Sarah did as she asked. “How is it?”
Jo blinked up at her. “Better. Not perfect, but better.” Footsteps from above told them that Alistair, the heaviest footed of them, was walking about.
“We should see to breakfast,” Sarah said.
Guilt, Sarah had learned was not supposed to have any place in the mindset of the Christian. Maybe that’s why it all came out in her cooking. Stacks of crisp waffles, hand whipped heavy cream in a bowl, sweet butter, shaved bitter chocolate, chopped nuts, scrambled eggs with onions and bits of mushrooms, toast and butter and jam, and sausage were all on the table, with the coffee ready and the tea carafe in its place, when Liz and Alistair came down.

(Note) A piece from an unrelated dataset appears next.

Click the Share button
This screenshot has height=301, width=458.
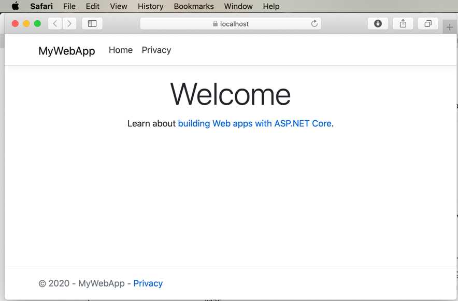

“Oh what a lovely feast!” Liz exclaimed at sight of the loaded table. And then the fragrance wrapped itself over all of them. Even Sarah smelled it. Alistair said, “Well let me ask the blessing over the food.” And he reached out, blindly for a moment. Sarah grasped his hand, guided it to Jo’s hand, and then took Jo’s other hand and joined hands to Liz.
“Father, for what we are about to receive, make us truly thankful,” Alistair said. And the weight of those words, even with the fragrance all around them, steadied them. They sat down and began to eat. For several long moments, nobody said anything as they passed the bowls and plates back and forth. None of them knew what to say. And the food was so good it was distracting. Then it became so good that they forgot about talking. And then, as they enjoyed it, their shyness slipped away, and they began to talk about cheerful things. For a half hour or so it was at it had been on most mornings. But Sarah realized it was the beginning of the end of that happy season.
Quietly, without any more struggle, she understood that she had to join them. She had to fight, too. And she knew that they understood that as well. Peace, when it comes like a season, ends, she thought. She was not good enough to have the changeless inner peace of the heavenly creature she had seen. And outer peace, this happy, recuperative time they had shared, could not last forever in a world of pain. Sooner or later, it had to end. But better to grasp one’s fate than run from it.
“There is just one cup of coffee left, and it’s got your name on it,” Jo said, and demonstrated her improved vision by pouring the coffee faultlessly, though slowly, into Sarah’s cup.